Sound Engineering is one of those fields that is a blend of art and science. When we speak of art there are few things that cannot be taught but only be learned – learned through practice and through the experience of others.
In most Audio Engineering Schools, students work in an environment that is built for learning, i.e. you are not dealing with direct clients and the environment is built to “ALMOST” represent what a full time working recording studio should be like.
There are both Pros and Cons to this methodology, here even if students make a mistake, they are not held directly accountable for their mistakes. It’s a Sandbox of sorts, but this also stops you from learning the much required real world skills that you need to be able to truly succeed as an Audio Engineer / Musician / Producer.

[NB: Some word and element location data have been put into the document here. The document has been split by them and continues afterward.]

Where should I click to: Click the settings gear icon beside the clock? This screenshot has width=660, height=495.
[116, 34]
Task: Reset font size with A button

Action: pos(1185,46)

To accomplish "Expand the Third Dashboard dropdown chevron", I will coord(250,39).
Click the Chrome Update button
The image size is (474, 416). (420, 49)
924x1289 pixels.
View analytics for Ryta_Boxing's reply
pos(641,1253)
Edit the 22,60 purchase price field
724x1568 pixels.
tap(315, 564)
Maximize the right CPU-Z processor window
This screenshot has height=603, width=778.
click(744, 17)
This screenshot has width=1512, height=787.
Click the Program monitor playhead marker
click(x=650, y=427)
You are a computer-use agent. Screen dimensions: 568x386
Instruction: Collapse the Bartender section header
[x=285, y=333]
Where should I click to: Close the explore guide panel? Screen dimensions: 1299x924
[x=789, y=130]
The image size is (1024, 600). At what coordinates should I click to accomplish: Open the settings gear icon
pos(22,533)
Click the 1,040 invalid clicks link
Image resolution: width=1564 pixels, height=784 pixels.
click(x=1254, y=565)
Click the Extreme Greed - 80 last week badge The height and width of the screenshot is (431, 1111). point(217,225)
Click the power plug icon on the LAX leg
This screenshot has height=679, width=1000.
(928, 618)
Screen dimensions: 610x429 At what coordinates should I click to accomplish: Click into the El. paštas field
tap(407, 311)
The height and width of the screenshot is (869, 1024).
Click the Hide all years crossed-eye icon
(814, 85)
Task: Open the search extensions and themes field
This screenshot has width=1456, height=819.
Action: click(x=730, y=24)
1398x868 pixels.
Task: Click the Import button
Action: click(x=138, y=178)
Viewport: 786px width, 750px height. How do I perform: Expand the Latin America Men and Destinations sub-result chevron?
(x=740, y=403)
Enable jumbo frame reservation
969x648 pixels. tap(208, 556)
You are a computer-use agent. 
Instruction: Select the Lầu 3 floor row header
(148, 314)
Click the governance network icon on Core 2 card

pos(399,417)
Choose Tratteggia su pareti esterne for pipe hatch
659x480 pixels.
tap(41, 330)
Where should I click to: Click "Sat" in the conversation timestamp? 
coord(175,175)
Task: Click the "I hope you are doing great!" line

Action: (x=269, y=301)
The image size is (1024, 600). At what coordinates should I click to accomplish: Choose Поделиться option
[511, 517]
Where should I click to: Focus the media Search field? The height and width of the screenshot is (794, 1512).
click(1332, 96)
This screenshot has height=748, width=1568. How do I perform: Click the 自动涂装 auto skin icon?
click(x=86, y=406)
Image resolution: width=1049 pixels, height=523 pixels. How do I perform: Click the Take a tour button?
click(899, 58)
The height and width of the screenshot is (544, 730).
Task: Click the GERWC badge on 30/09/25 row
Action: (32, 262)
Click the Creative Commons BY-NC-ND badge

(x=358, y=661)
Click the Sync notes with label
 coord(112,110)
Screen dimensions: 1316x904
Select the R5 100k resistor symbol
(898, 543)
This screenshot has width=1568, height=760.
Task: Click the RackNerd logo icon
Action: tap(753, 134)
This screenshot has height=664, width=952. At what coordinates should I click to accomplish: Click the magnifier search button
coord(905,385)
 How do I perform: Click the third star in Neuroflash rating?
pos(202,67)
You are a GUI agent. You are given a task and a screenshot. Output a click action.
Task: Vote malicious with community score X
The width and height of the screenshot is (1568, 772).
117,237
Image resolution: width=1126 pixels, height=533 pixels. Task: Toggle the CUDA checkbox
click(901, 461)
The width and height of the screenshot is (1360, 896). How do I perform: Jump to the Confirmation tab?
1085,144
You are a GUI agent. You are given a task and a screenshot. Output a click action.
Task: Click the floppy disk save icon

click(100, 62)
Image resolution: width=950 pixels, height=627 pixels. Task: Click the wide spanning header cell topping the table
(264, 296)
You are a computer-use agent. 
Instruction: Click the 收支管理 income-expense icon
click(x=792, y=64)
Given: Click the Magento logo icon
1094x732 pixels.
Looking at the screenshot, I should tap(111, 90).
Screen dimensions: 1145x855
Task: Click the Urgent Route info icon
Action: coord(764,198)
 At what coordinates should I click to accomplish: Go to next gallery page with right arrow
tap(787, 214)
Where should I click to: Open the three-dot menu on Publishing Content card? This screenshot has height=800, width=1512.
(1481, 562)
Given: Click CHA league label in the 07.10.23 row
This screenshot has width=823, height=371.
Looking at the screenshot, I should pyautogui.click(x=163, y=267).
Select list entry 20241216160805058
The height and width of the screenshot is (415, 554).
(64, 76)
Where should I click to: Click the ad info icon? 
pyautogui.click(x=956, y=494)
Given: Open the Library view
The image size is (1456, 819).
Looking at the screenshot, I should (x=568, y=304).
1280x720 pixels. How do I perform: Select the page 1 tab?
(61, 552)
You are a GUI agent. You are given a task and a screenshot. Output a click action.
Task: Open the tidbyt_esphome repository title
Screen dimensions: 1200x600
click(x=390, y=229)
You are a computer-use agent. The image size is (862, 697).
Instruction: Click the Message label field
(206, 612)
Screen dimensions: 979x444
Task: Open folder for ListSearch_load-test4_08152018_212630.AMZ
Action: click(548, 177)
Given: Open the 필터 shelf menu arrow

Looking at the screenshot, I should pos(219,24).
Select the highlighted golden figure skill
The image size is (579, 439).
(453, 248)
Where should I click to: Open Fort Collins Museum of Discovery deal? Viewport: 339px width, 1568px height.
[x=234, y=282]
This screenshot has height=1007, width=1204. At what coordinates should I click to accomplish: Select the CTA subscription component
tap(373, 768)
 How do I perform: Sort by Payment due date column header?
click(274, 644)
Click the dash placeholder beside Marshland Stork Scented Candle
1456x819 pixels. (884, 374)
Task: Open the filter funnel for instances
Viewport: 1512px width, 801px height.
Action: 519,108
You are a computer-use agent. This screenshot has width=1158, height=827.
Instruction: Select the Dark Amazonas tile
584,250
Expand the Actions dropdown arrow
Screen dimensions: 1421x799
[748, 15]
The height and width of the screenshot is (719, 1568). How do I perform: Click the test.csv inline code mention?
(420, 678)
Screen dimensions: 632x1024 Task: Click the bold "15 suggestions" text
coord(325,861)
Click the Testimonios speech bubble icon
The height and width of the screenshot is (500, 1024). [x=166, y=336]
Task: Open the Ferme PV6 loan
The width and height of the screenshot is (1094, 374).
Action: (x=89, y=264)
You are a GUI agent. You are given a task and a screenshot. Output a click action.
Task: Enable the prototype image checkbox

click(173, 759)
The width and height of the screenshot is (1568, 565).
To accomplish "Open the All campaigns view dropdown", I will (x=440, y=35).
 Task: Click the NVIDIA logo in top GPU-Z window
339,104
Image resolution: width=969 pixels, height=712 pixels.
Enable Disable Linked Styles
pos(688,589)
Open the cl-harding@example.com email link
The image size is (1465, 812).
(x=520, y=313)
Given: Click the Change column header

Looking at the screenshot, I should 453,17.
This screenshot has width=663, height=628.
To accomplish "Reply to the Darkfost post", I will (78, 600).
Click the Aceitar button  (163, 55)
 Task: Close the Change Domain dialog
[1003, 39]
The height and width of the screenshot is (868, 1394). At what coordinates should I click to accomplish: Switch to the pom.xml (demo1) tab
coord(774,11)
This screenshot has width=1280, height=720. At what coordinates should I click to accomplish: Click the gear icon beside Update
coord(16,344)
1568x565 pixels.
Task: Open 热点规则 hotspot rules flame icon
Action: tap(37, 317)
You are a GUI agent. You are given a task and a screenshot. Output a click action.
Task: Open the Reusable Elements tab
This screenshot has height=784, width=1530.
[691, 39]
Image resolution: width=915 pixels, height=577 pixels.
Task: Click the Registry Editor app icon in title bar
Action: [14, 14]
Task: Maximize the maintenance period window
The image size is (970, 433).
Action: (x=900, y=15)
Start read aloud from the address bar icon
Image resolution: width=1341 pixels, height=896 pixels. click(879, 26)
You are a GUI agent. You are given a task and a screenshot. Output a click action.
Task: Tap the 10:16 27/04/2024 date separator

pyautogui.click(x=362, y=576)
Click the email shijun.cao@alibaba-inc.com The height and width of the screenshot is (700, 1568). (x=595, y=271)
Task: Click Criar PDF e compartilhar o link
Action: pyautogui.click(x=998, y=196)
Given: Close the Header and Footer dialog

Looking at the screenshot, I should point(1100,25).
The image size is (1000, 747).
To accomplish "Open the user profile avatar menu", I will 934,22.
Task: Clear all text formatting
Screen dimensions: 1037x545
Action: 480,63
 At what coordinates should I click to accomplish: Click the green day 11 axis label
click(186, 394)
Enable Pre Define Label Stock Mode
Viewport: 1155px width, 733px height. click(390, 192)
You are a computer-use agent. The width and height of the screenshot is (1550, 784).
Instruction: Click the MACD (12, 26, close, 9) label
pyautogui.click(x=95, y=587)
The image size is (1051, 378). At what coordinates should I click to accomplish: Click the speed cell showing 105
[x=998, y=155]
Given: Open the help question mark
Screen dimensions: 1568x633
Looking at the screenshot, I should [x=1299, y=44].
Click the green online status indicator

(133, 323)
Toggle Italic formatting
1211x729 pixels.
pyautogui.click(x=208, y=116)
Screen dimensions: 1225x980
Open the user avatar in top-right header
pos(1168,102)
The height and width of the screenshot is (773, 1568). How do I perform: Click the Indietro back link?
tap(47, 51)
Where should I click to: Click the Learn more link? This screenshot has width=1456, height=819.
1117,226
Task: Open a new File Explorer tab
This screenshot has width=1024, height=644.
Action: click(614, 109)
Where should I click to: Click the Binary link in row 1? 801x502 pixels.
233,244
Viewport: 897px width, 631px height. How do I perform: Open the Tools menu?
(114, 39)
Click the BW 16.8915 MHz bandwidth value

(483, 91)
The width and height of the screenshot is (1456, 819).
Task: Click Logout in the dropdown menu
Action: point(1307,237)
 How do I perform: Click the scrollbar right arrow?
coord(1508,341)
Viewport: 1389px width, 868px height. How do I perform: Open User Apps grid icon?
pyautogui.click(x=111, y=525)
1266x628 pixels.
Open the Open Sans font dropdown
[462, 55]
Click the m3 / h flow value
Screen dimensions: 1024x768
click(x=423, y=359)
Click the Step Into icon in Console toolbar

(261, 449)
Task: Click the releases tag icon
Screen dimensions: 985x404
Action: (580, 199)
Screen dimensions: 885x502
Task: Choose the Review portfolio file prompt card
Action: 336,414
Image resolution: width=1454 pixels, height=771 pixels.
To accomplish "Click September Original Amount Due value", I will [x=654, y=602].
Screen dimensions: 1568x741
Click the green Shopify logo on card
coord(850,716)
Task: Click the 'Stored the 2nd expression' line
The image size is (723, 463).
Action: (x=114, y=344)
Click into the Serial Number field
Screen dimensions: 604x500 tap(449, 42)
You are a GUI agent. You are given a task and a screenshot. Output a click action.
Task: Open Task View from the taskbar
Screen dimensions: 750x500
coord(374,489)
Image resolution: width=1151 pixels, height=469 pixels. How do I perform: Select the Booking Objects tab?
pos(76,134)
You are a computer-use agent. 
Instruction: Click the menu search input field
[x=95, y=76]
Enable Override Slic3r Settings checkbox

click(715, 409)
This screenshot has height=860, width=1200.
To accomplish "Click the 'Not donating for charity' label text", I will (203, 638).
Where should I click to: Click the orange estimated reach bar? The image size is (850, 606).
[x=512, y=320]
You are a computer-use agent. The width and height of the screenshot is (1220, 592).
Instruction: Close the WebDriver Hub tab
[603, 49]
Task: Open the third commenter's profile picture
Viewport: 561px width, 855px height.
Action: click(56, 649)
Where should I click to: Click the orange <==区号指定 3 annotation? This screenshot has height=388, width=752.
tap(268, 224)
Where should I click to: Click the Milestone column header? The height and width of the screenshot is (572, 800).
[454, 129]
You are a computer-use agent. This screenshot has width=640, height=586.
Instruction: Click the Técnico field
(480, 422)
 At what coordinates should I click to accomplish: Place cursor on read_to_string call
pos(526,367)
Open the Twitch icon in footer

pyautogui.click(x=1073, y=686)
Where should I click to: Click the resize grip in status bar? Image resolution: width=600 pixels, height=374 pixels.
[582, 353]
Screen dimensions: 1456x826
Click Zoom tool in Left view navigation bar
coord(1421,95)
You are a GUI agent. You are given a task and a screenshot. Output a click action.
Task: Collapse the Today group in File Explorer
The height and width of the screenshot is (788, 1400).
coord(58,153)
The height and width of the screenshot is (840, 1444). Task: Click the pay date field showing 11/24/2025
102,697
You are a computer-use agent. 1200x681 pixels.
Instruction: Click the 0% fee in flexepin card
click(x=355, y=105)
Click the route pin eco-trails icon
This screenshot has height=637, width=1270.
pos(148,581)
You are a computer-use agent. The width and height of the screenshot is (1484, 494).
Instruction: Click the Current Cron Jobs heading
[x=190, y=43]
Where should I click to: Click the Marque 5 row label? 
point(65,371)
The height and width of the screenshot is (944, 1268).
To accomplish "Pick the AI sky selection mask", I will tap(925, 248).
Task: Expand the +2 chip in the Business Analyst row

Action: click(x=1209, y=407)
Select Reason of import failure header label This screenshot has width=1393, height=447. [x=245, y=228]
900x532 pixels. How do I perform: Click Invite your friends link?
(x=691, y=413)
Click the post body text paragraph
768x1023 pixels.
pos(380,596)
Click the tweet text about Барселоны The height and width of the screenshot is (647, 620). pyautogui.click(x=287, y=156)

At Gray Spark Audio Academy, we are both a Recording Studio and an Academy. We aim to incorporate the advantages of both in our teaching, by giving students access to a complete studio where they can work and experiment on their projects as they wish, but also by giving them the responsibility and the privilege of working on real-world projects and learning through them as they progress in the course.
A good engineer is an engineer with a strong work ethic. Clients and Artists want to work with engineers and music producers that are not just talented, but also someone they can rely on. Yes, talent trumps work ethic, but a talented engineer with a great work ethic will always be more in demand than just a talented engineer. In my experience, talent and work ethic both go hand in hand. I’ve rarely seen an engineer that is extremely talented but has a bad work ethic.
This work ethic comes from a drive that I’ve seen in many engineers, the drive to do better work than the last project, to put their client first, to always do right by their artist/producer.
This work ethic cannot be taught in schools or in the classroom, you can tell students what a good work ethic should be, but they are going to have to build on this themselves.